- _EXERCISE BRIEF_: Exactly as given, write out all the entries again.

- _SUPPLIED RECORDS_:
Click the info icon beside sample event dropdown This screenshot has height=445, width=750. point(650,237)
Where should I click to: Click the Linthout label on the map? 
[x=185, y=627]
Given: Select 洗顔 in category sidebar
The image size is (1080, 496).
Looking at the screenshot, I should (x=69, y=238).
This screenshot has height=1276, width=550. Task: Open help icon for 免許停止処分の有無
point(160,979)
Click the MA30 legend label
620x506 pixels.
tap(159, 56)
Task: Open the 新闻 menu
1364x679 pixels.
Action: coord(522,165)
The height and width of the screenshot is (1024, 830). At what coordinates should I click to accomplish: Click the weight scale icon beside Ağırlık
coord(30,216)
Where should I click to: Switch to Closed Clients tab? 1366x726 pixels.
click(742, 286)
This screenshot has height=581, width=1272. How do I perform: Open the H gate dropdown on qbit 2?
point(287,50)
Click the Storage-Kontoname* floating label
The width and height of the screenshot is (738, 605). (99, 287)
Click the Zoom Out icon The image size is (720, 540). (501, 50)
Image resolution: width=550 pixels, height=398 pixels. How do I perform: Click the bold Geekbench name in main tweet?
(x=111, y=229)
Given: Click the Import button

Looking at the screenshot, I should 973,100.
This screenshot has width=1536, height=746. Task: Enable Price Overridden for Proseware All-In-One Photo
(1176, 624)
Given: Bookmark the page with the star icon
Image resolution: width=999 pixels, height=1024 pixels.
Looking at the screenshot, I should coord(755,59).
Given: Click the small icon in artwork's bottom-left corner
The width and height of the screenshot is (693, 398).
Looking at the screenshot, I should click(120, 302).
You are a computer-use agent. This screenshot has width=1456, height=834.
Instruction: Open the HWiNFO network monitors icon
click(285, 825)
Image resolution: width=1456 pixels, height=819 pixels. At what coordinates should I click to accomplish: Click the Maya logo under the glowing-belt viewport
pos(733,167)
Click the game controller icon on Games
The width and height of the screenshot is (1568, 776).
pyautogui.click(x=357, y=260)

- _WRITTEN ANSWER_:
Click the info icon beside sample event dropdown This screenshot has height=445, width=750. point(650,237)
Where should I click to: Click the Linthout label on the map? 
[x=185, y=627]
Given: Select 洗顔 in category sidebar
The image size is (1080, 496).
Looking at the screenshot, I should (x=69, y=238).
This screenshot has height=1276, width=550. Task: Open help icon for 免許停止処分の有無
point(160,979)
Click the MA30 legend label
620x506 pixels.
tap(159, 56)
Task: Open the 新闻 menu
1364x679 pixels.
Action: coord(522,165)
The height and width of the screenshot is (1024, 830). At what coordinates should I click to accomplish: Click the weight scale icon beside Ağırlık
coord(30,216)
Where should I click to: Switch to Closed Clients tab? 1366x726 pixels.
click(742, 286)
This screenshot has height=581, width=1272. How do I perform: Open the H gate dropdown on qbit 2?
point(287,50)
Click the Storage-Kontoname* floating label
The width and height of the screenshot is (738, 605). (99, 287)
Click the Zoom Out icon The image size is (720, 540). (501, 50)
Image resolution: width=550 pixels, height=398 pixels. How do I perform: Click the bold Geekbench name in main tweet?
(x=111, y=229)
Given: Click the Import button

Looking at the screenshot, I should 973,100.
This screenshot has width=1536, height=746. Task: Enable Price Overridden for Proseware All-In-One Photo
(1176, 624)
Given: Bookmark the page with the star icon
Image resolution: width=999 pixels, height=1024 pixels.
Looking at the screenshot, I should coord(755,59).
Given: Click the small icon in artwork's bottom-left corner
The width and height of the screenshot is (693, 398).
Looking at the screenshot, I should click(120, 302).
You are a computer-use agent. This screenshot has width=1456, height=834.
Instruction: Open the HWiNFO network monitors icon
click(285, 825)
Image resolution: width=1456 pixels, height=819 pixels. At what coordinates should I click to accomplish: Click the Maya logo under the glowing-belt viewport
pos(733,167)
Click the game controller icon on Games
The width and height of the screenshot is (1568, 776).
pyautogui.click(x=357, y=260)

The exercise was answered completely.